因果関係は証明できない。GoogleがAI生成コンテンツを判別してペナルティを与えている、というわけではない(少なくとも公式にはそう言っている)。

ただ、AIっぽい記事には「誰でも書ける一般論」「テンプレ的な構成」「具体例の欠如」がセットで付いてくる。これらはGoogleが以前から低く評価する要素だ。

AIを使って書くこと自体は問題ない。問題は、AIの出力をそのまま公開してしまうこと。AIは「平均的に正しい文章」を生成するのが得意だが、「この人にしか書けない文章」は生成できない。

記事にAIを使うなら、以下の使い分けが効果的だった。

AIに任せていい部分:

  • 構成案の叩き台
  • 一般的な事実の整理
  • 誤字脱字のチェック
  • メタディスクリプションの候補出し

人間が書くべき部分:

  • 独自の体験や事例
  • 数値データの解釈
  • 失敗談や試行錯誤の過程
  • 記事全体のトーン(語りかける文体にするか、淡々と書くか)

SEOライティングの「極意」を一言で

90記事を分析して、SEOライティングの極意を一言にまとめるなら、こうなる。

「検索上位に来る記事は、書き手が見える記事だ」

キーワードの入れ方やメタタグの書き方は、最低限の技術として必要だ。でも、それで差がつく時代はもう終わっている。

差がつくのは「この記事を書いた人は、このテーマについて実際に経験がある」と読者が感じるかどうか。数値データ、失敗談、具体的な手順、率直な感想。こうした「一次情報」が記事に入っているかどうかだ。
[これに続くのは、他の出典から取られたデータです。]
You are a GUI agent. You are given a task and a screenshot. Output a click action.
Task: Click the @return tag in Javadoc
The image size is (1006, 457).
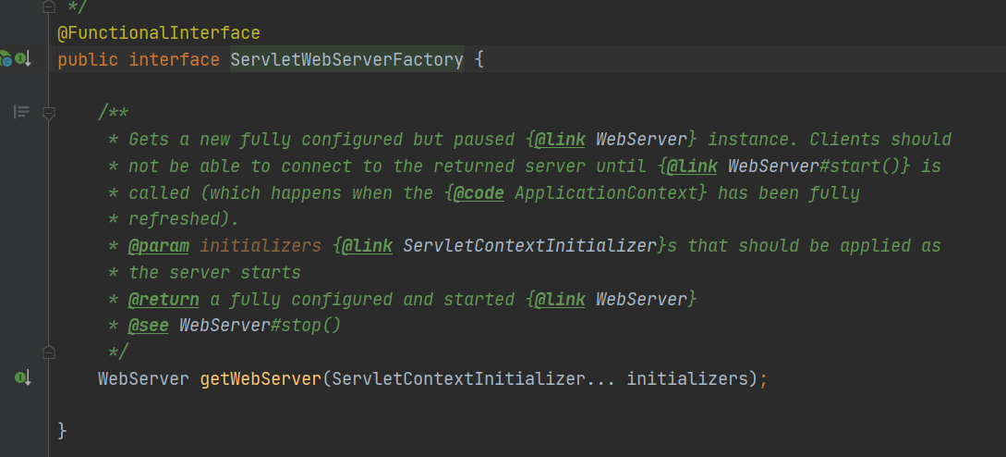164,300
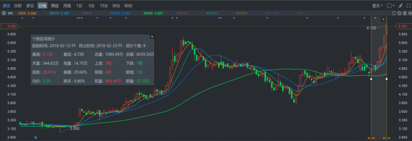Refresh the MA indicator
Viewport: 412px width, 141px height.
[x=394, y=13]
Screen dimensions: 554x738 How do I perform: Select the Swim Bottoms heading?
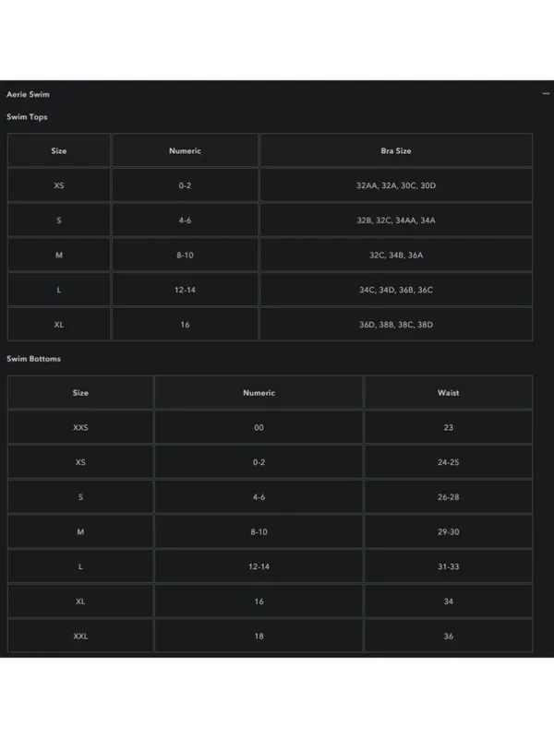33,359
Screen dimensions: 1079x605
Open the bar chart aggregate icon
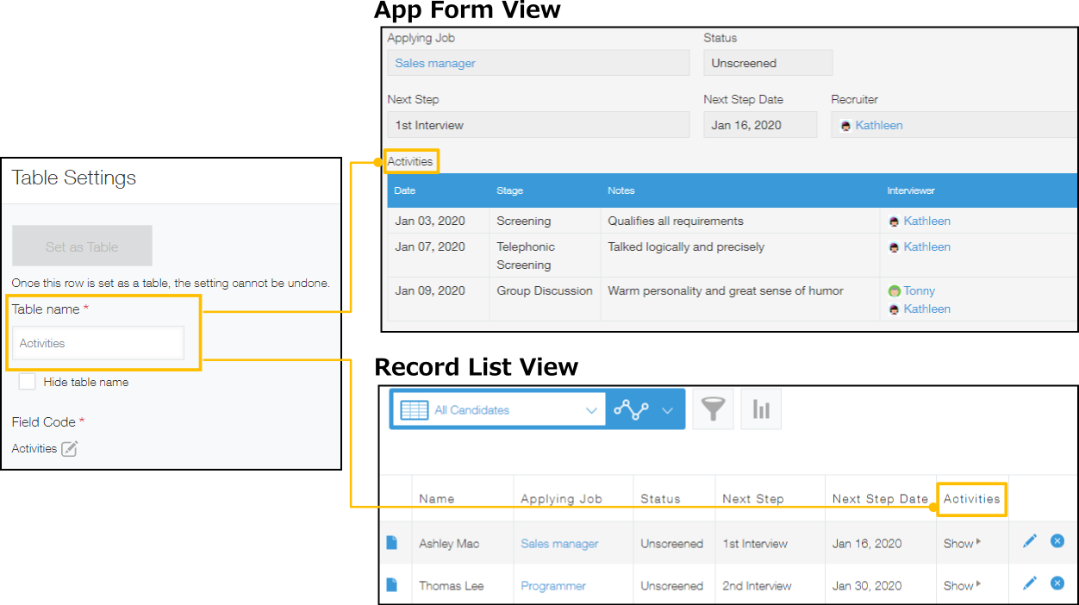click(760, 409)
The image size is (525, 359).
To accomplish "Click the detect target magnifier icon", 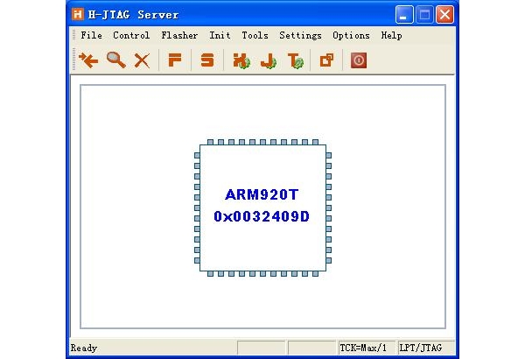I will 116,60.
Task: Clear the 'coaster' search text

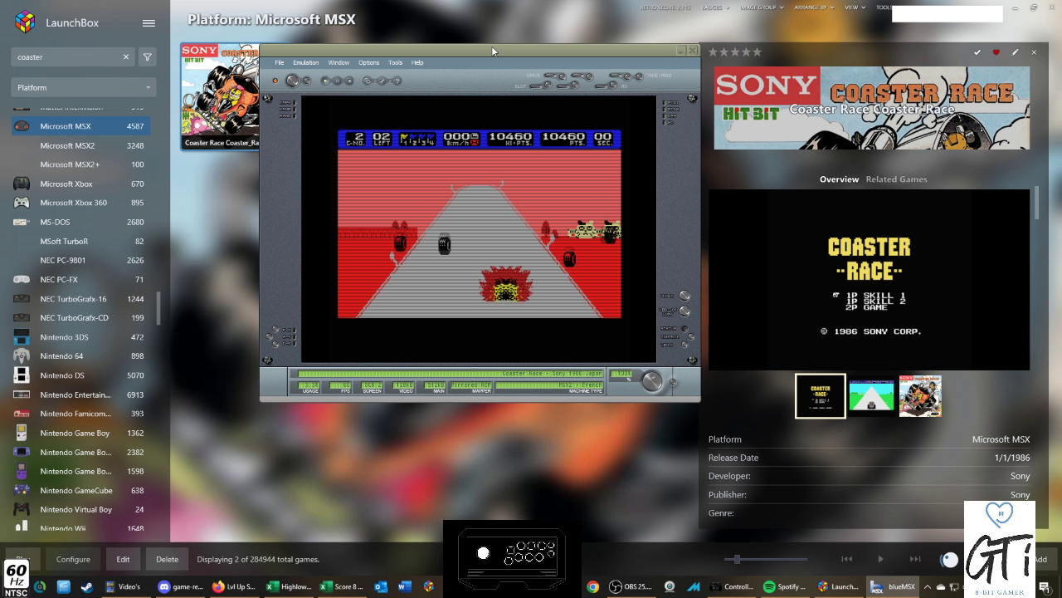Action: click(126, 57)
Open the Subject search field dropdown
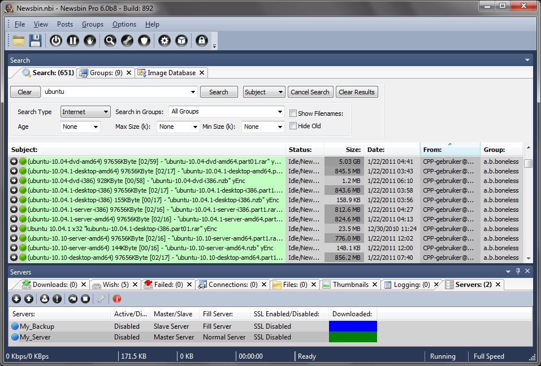 tap(264, 92)
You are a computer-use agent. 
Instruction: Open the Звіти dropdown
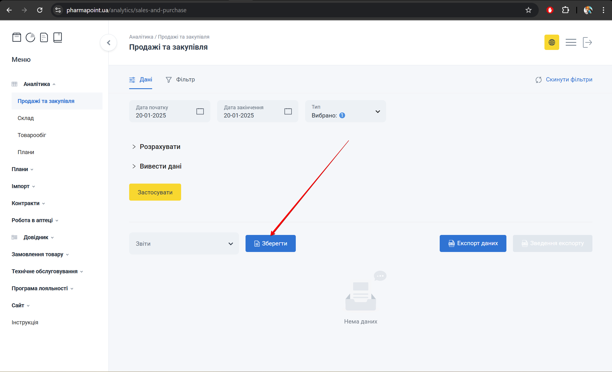[184, 243]
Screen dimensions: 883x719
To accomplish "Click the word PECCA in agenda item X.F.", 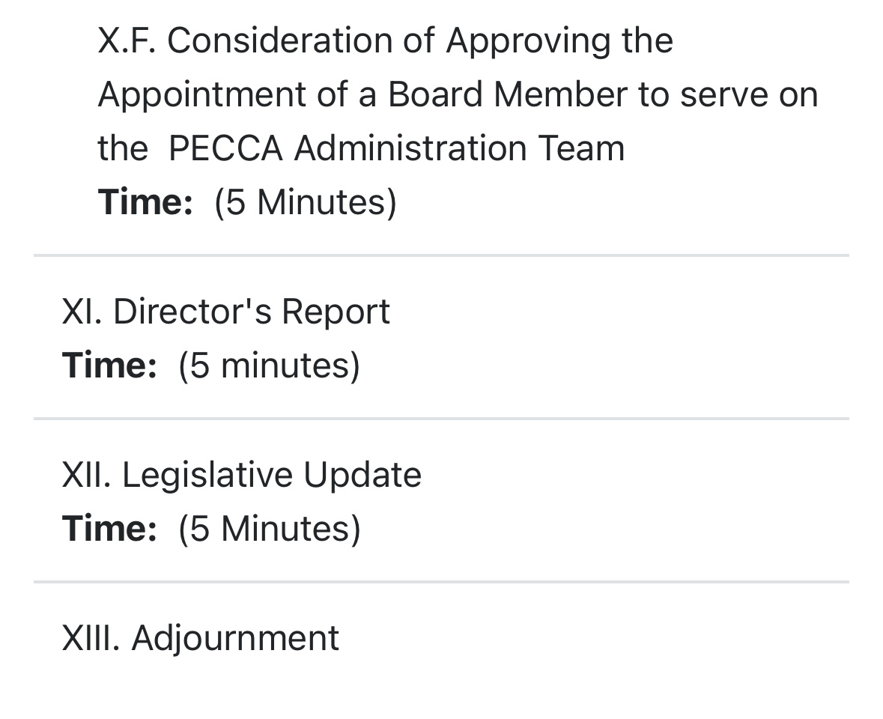I will pyautogui.click(x=225, y=148).
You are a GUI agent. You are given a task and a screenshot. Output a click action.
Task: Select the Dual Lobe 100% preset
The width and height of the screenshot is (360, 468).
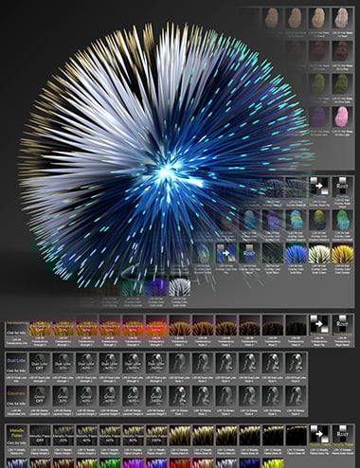156,363
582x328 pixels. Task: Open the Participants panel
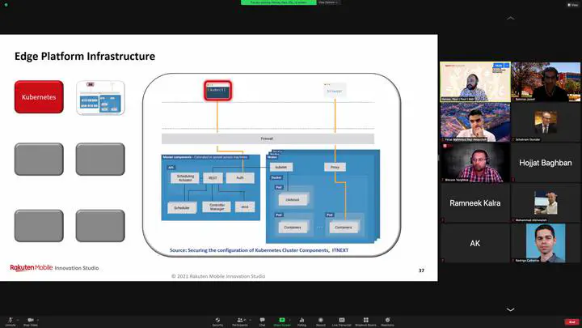(240, 320)
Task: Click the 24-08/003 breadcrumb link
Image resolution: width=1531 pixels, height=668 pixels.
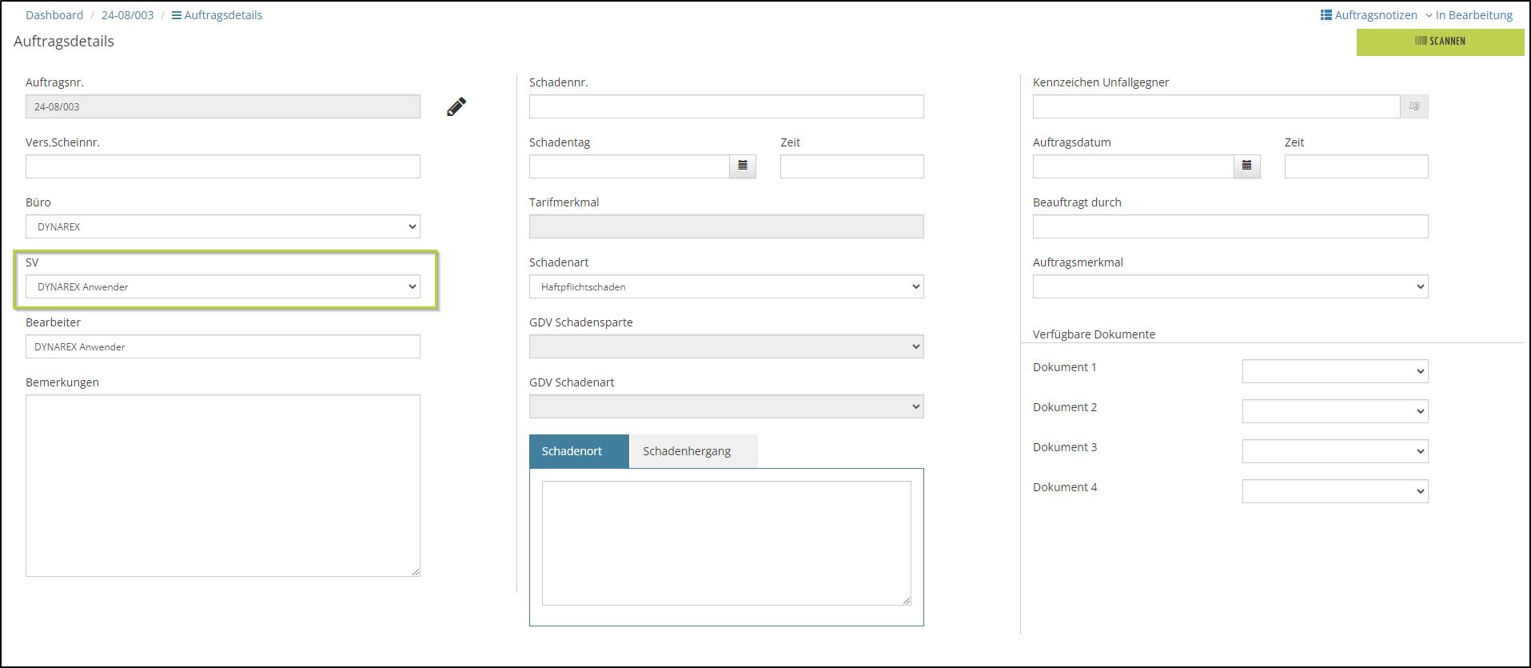Action: click(x=127, y=15)
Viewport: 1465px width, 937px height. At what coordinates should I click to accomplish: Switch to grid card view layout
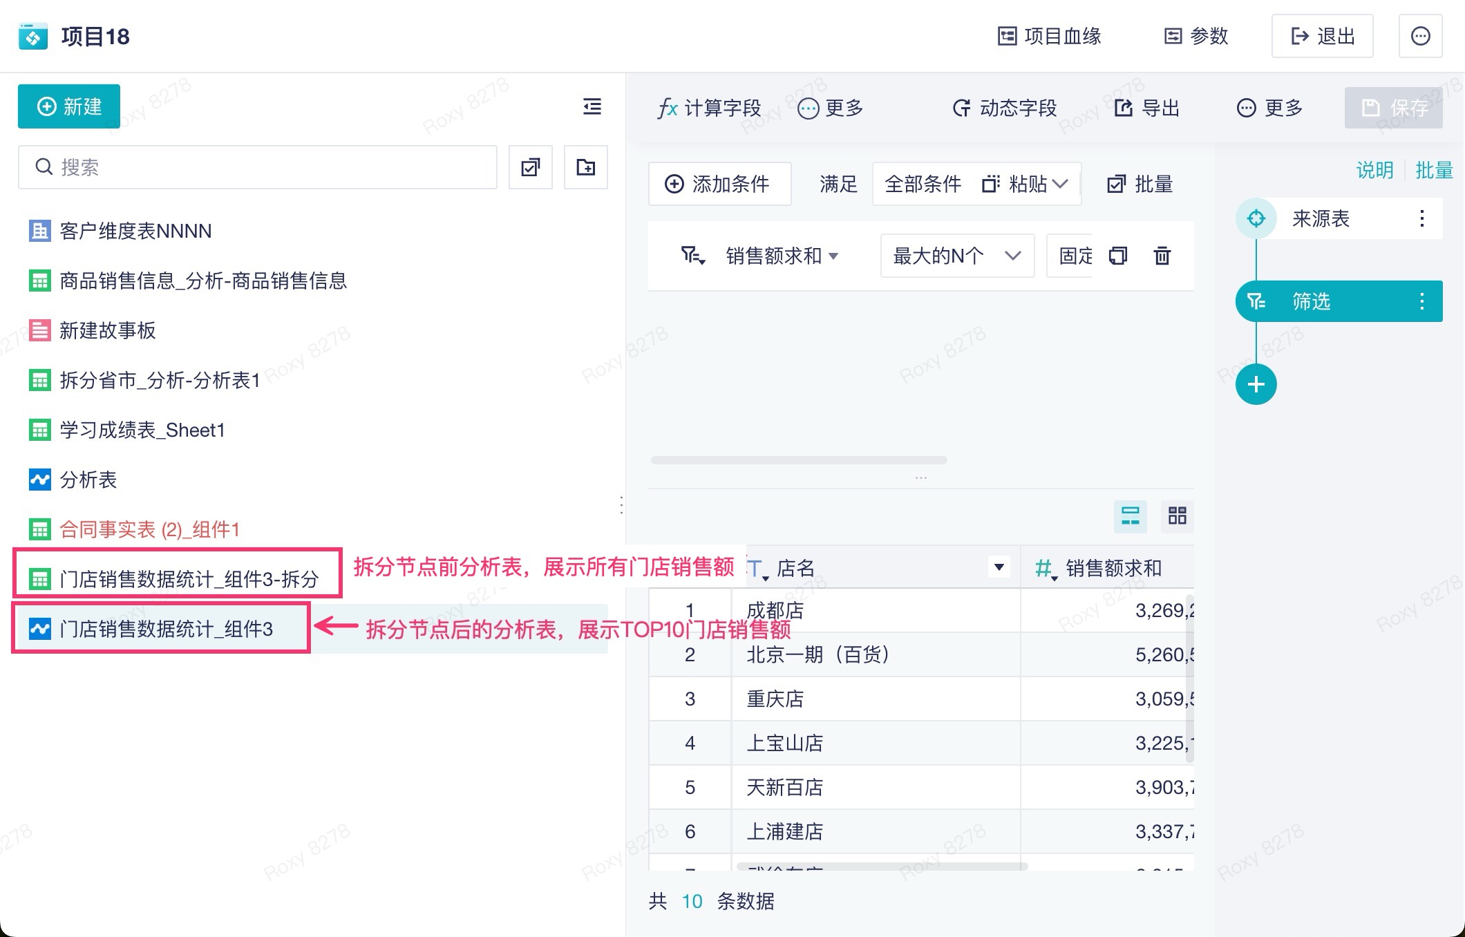coord(1177,515)
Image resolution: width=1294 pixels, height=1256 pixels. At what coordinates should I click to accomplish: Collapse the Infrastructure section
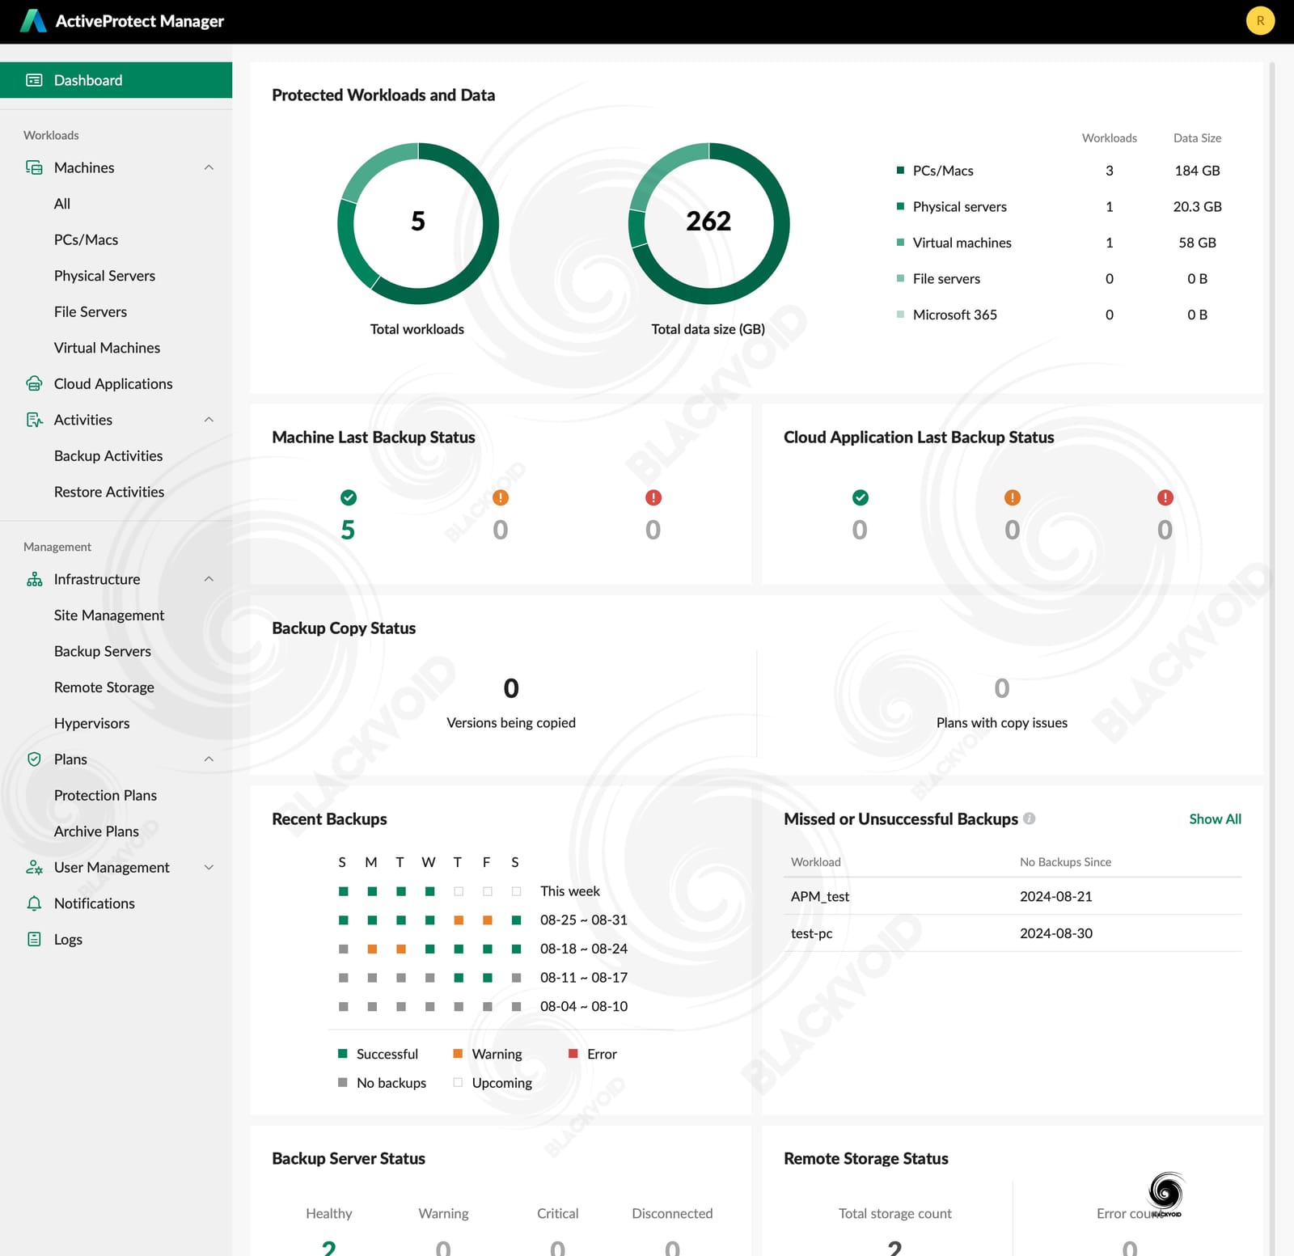[x=209, y=579]
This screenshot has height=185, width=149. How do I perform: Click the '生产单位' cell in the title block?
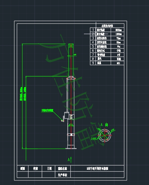pyautogui.click(x=63, y=175)
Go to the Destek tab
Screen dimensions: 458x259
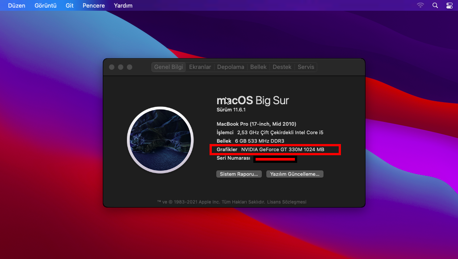[x=282, y=67]
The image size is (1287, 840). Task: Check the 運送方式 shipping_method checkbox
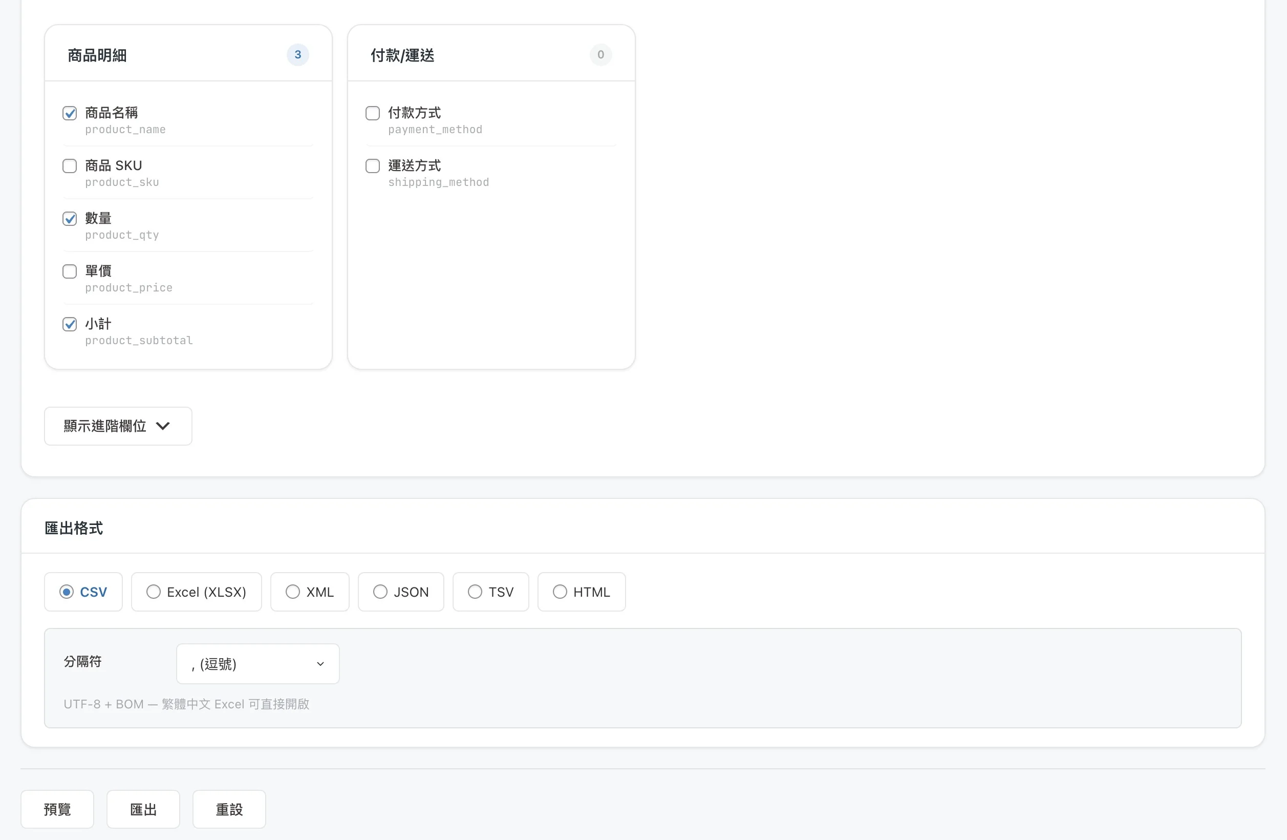[373, 166]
Google が E-E-A-T(経験、専門性、権威性、信頼性)を重視するようになったのは、まさにこの方向性を示している。Experience(経験)が後から追加されたのは象徴的だ。

テクニックは真似できる。でも経験は真似できない。だから、SEOライティングで本当に大事なのは「書き方」ではなく、「何を体験して、それをどう記事に落とすか」なのだ。

本記事のスコアリング手法(5軸25点満点評価)は、F2Tが自社ブログの品質管理のために開発したものです。汎用的な基準ではありませんが、自社ブログの相対比較には十分機能しています。